> [Exercise]: Search through the entries for the word "Club" and copy every line that has it.

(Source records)
◆ ◆ ◆ ◆ ◆ ◆ ◆

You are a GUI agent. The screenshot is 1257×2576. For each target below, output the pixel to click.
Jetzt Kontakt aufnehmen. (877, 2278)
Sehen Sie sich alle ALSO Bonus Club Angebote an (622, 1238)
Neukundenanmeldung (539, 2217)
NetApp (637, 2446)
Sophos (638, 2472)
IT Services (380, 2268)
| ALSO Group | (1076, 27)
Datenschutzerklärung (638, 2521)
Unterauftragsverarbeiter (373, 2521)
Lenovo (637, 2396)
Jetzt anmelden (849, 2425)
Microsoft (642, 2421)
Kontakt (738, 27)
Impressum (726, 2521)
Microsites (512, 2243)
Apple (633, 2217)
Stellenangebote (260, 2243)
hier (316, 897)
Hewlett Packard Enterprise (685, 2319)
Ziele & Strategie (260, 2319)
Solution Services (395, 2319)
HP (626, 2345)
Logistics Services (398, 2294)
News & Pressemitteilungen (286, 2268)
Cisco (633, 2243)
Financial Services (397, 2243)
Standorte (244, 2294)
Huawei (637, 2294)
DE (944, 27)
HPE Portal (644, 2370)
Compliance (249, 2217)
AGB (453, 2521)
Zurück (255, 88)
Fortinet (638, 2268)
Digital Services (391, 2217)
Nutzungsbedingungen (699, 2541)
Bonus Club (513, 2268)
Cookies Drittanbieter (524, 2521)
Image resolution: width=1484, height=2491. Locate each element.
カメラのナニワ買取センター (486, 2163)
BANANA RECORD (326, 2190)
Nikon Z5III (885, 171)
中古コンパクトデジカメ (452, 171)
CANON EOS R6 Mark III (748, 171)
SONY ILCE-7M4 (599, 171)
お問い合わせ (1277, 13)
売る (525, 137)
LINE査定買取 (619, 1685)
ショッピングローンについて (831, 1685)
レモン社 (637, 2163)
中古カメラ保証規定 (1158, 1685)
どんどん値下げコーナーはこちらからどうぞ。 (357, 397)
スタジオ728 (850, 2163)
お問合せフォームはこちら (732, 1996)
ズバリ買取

◆ ◆ ◆ ◆ ◆ ◆ ◆

> [Result]:
Sehen Sie sich alle ALSO Bonus Club Angebote an (622, 1238)
Bonus Club (513, 2268)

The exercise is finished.